La participación chilena no es nueva — el país lleva varios años concurriendo a Cyber Tatanka — pero su continuidad y regularidad dice algo sobre la dirección estratégica que está tomando la defensa nacional. En un momento en que Chile enfrenta una oleada de ataques de ransomware contra sectores como telecomunicaciones y construcción, y en que la Fiscalía Metropolitana investiga incursiones de actores extranjeros malignos sobre infraestructura crítica, la formación en escenarios de respuesta a incidentes reales deja de ser una actividad de nicho para convertirse en una necesidad operacional.

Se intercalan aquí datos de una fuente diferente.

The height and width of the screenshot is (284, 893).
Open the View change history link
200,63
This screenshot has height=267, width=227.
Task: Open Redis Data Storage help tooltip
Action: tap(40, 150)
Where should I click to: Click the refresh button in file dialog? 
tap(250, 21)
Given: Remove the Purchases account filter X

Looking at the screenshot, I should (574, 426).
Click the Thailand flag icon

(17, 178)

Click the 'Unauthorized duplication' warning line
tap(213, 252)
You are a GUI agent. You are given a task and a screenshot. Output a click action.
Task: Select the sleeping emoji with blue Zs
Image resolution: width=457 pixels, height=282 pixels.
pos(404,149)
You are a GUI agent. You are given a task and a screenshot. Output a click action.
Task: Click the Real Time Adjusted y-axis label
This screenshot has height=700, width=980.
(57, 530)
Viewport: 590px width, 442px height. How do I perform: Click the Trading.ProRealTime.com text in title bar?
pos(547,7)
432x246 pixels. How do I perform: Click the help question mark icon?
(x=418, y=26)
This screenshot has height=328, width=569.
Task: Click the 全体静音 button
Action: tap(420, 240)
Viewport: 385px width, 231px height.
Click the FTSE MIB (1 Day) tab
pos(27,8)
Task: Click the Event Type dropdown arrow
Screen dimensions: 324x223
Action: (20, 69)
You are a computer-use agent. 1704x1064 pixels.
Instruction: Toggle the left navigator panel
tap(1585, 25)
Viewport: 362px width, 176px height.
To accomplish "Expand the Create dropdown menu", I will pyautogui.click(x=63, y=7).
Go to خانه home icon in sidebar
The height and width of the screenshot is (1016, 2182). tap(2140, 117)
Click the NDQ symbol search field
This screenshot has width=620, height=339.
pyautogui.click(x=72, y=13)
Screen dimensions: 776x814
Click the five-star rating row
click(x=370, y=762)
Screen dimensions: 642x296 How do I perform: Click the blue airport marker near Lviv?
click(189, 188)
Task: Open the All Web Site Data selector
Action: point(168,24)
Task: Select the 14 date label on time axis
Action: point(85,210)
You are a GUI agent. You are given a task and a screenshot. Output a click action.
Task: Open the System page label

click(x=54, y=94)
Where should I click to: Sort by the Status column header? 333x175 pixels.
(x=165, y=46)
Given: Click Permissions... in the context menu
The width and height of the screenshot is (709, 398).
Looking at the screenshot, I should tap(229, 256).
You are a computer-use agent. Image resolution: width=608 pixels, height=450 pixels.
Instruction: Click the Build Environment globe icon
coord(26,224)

Cyber Tatanka fue diseñado bajo una lógica precisa: “tu cuerpo no va donde tu mente no ha estado antes”. La frase pertenece a Timothy Pospisil, director del ejercicio, y resume la filosofía de un entrenamiento que busca que quienes deban responder ante una crisis cibernética real ya hayan vivido algo equivalente. En ese contexto, el valor para Chile no es sólo técnico. Es la construcción de confianza con contrapartes estadounidenses, el acceso a inteligencia de amenazas en tiempo real y la incorporación de estándares y procedimientos que permiten interoperar con aliados cuando el incidente ocurra.

Lo que Chile está haciendo en Nebraska es parte de un patrón más amplio. En paralelo, la Armada participó en el ejercicio multinacional Guardián Cibernético 7.0, y el gobierno avanza en la implementación de la Ley Marco de Ciberseguridad, que crea la Agencia Nacional de Ciberseguridad e impone obligaciones reforzadas a los denominados Operadores de Importancia Vital. La lógica es la misma: construir capacidad antes de que la crisis llegue, no después.

El desafío pendiente es la articulación. Chile tiene hoy múltiples capas de defensa cibernética — militar, civil, regulatoria — que operan en paralelo pero cuya integración efectiva aún está en construcción. La Ley N°21.821, publicada recientemente, da un paso en esa dirección al incorporar a la Agencia Nacional de Ciberseguridad como organismo colaborador del Sistema de Inteligencia del Estado, junto a la Unidad de Análisis Financiero, Aduanas y el Servicio de Impuestos Internos. En papel, la arquitectura se ve coherente. En la práctica, el nivel de coordinación real entre estos organismos ante un incidente de magnitud está aún por probarse.

Lo que Cyber Tatanka enseña, más allá de las habilidades técnicas, es que la ciberdefensa efectiva no depende sólo de tecnología ni de normativa: depende de personas que ya han practicado responder bajo presión, que conocen a sus contrapartes, y que saben qué hacer cuando los sistemas fallan. Esa es la capacidad que Chile está construyendo, ejercicio a ejercicio, con una regularidad que merece más atención de la que habitualmente recibe.